El 2 de enero de 1492, Boabdil, el desdichado, entrega las llaves de Granada a Isabel de Castilla y Fernando de Aragón. Es, entonces, cuando empieza la leyenda: la caída del último bastión del AlAndaluz marca el final de una era de más de ochocientos años de presencia de los musulmanes en la península Ibérica.
Al retirarse de “la tierra prometida de Occidente”, Boabdil suelta sus lágrimas. Se oye enseguida el reproche legendario de Aixa, su madre y protectora: “llorad como como mujeres lo que no supisteis defender como hombres”. Una interpretación benigna sostiene que Boabdil entregó Granada para no verla destruida. Hubo acuerdos previos, solo cuando se oyeran tres cañonazos podían los soberanos de Castilla partir hacia la Alhambra. En todo caso, fue la capitulación de una cultura, de una raza, ante otra cultura y ante otra concepción del mundo. ¡Faltaban pocos meses para que Colon ensanchara los dominios de la cristiandad!

Registros presentados.
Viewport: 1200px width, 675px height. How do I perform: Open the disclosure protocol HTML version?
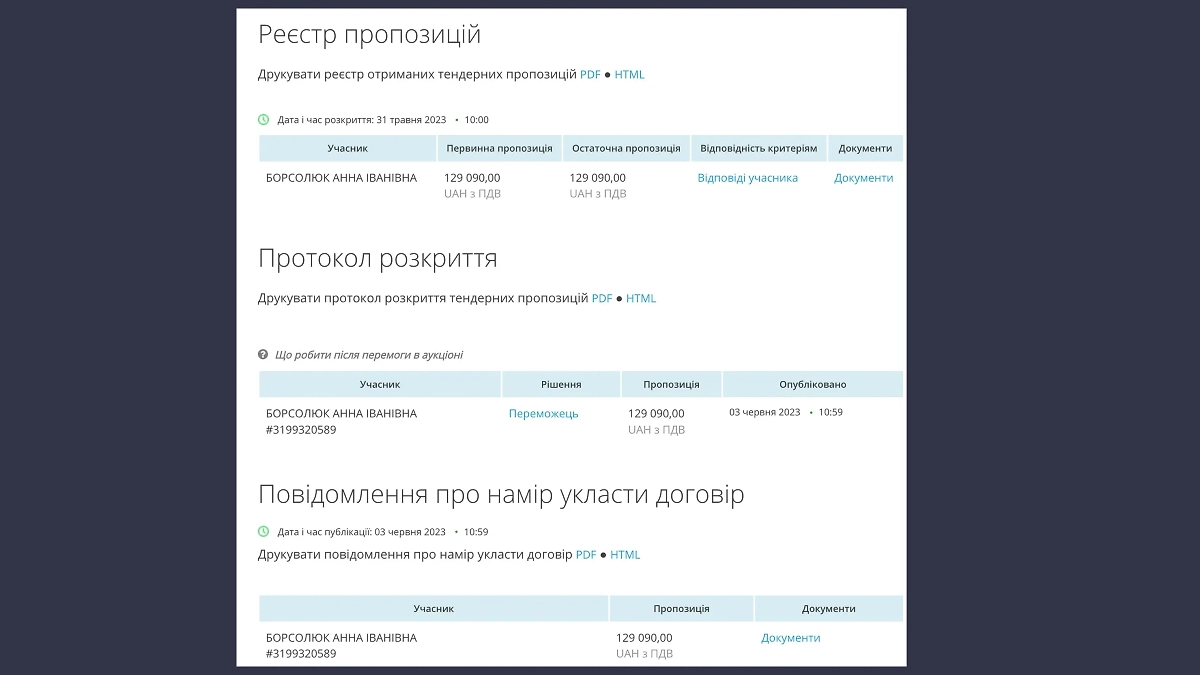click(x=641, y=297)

...

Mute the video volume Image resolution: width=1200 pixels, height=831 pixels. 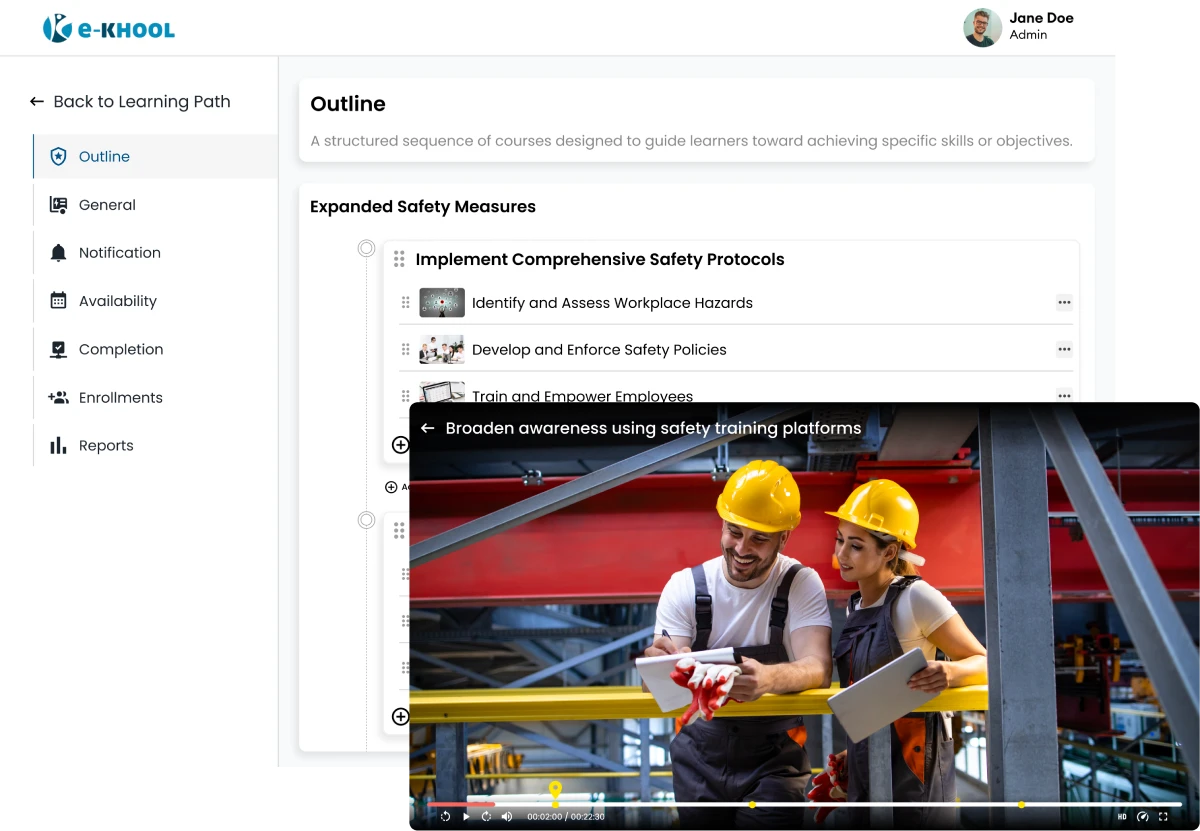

--

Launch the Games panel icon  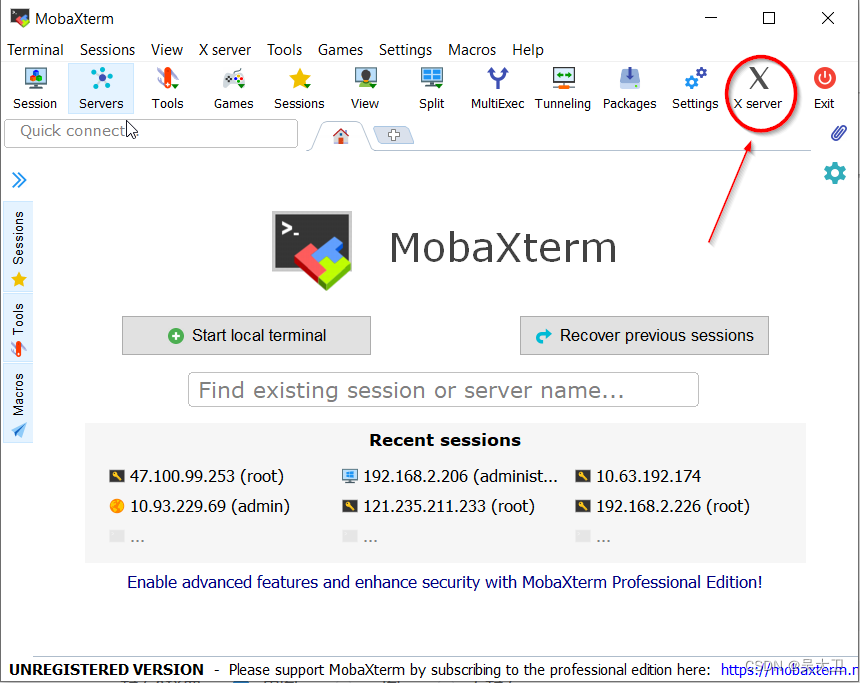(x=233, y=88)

Enunciado. Enumera todas las personas que el fragmento sobre la caída de Granada menciona por su nombre. Los registros constituyen un material aparte, sin relación con el fragmento.

Respuesta. Boabdil, Isabel de Castilla, Fernando de Aragón, Aixa y Colon.